I think the advice you often hear about putting your own seat belt on first is right, but I would take it a step further: providing long-term personal support for family members is hard work and time consuming. However much you love them, and however much you are choosing to do what you think is the right thing, it is still hard work and time consuming. If you added to that resentment about what you are losing out on, or financial detriment to your own position once your caring duties are over, then the caring would become even harder and I can see it could easily create toxic feelings in you and in the relationship you have with your family members.
So my advice would be: do not, whatever you do, overcommit yourself. Start very, very small, so small that it is immaterial to the life you want to lead for the rest of your life. Be extremely aware of "mission creep": your family's needs will quite likely increase over time, or they will become more reliant on you saying "yes" over time, and this could go on until there is nothing of "you" left. And once you start on providing a certain level of support it is extremely unlikely that you can go back on it in the future. So I would tell you to set boundaries, and to set obstacles for yourself before you allow those boundaries to be crossed (eg set wait times before saying yes, going through certain paper exercises before saying yes, consulting other family/friends before saying yes). There is no shame in getting to the point where you say "I can't do this any more, my family members need more help than I can provide".

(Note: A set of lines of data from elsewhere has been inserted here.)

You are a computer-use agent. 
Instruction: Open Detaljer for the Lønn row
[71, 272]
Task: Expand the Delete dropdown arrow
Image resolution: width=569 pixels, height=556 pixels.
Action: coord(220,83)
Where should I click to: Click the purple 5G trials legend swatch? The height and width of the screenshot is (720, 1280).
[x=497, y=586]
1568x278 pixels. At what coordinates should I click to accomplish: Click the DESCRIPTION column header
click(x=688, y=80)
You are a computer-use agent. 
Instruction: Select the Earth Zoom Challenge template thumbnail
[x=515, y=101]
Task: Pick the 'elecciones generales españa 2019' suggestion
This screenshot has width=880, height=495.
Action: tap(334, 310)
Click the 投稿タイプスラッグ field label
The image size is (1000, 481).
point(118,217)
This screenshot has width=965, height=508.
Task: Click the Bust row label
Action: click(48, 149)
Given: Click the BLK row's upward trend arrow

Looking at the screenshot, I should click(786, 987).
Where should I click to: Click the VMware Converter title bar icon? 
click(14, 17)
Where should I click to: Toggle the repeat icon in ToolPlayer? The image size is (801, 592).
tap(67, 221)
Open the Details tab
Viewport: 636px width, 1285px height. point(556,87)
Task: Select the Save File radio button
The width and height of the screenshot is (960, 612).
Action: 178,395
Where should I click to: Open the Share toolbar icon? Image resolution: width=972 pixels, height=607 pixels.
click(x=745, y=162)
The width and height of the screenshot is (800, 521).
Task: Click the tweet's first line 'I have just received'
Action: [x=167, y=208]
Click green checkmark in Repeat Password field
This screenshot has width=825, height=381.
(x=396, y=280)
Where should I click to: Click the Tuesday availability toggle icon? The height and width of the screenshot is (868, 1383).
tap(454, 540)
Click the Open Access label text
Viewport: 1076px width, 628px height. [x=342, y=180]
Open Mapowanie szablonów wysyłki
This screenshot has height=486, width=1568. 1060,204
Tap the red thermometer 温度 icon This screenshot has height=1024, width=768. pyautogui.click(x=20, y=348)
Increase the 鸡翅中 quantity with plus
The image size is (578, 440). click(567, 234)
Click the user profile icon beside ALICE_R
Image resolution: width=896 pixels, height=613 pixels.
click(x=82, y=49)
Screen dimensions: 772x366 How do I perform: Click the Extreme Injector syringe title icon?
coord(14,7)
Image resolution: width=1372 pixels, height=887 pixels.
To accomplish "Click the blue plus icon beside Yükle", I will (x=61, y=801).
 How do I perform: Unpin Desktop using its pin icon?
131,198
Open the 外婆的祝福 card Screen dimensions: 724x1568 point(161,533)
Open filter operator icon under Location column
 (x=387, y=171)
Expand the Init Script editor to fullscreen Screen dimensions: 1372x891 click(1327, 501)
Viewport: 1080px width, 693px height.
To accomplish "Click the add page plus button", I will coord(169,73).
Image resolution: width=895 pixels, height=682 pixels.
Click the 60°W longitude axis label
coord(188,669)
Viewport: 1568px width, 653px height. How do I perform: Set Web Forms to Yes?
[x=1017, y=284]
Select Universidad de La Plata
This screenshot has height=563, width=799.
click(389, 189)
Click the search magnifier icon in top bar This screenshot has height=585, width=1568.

I had two very firm boundaries: I was not going to move from my (ideal) FIRE location or my ideal FIRE house which was not particularly suitable for them. My family members moved to be close to me, which was not easy as they were leaving the home town of a lifetime. It was made easier by the fact that other relatives and most friends had already died (they were both in their 90s) that they were moving nearer to some long-term friends/family who they could see more easily, and that they were moving to a comfortable and manageable home, seeing me daily and having new things to do and people to meet. So not ideal for any of us, but a good enough compromise that I think there were no regrets on either side.